Abstract

Walter Scott's critical prose does not reveal any concern on Scott's part for organic form in fiction. However, Scott's own practice as a novelist belies what appears to be his cavalier attitude toward the relationship of a work's form to its content. Ivanhoe, for example, appears on first reading to be a straightforward chivalric romance exemplifying the conventions of that form. It utilizes the conventional progression of the romance plot: the conflict between ideal good and evil embodied in the heroes and villains, the perilous journey of the main character, his individual struggle and passage through ritual death, his rescue of the endangered maiden and marriage to her, and the promise of general future happiness in a newly established social order.' However, closer readings reveal that Scott's fidelity to the conventional romance form is tempered by altered conventions and deflations of idealistic imaginative elements-variations which create a more realistic romance.

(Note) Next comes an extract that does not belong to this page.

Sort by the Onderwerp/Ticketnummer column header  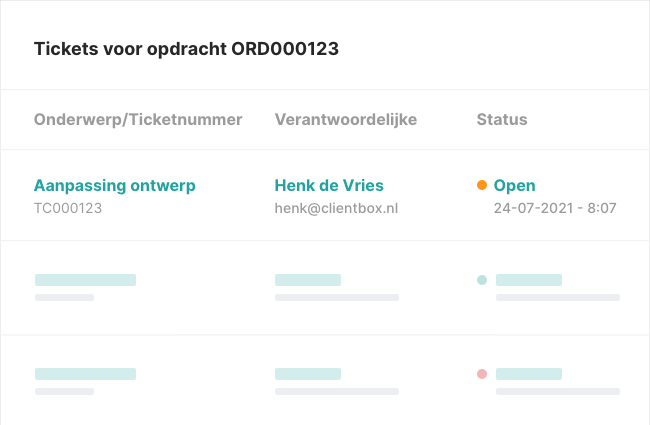pyautogui.click(x=138, y=120)
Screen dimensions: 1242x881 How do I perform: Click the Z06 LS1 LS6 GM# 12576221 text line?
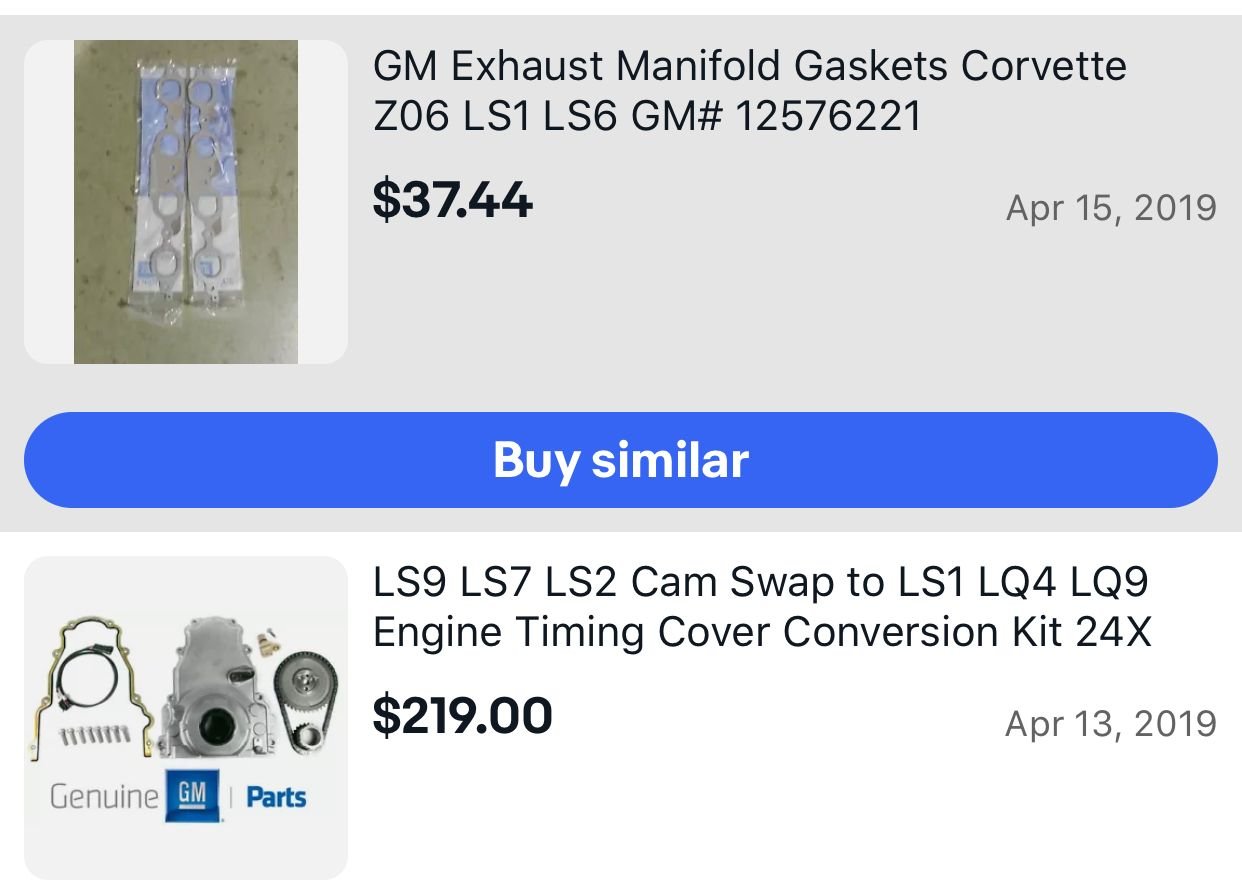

Although the English nation is delivered finally from the power of the usurping Norman rulers by the accession of King Richard in union with the formerly oppressed Saxon people, the conventional romance pattern is much qualified in Ivanhoe: the heroes are not ideal; the maiden's rescue is due more to chance than to valor; the titular hero marries a second, less attractive heroine; and the new social order falls far short of a wish-fulfillment ideal. An investigation of Ivanhoe's romance form reveals how Scott tempers it with the realistic elements of the novel: the synthesis of novel-like, realistic elements within Ivanhoe's conventional romance form mirrors the general thematic synthesis which characterizes Scott's achievement in the content of the Waverley Novels as a whole.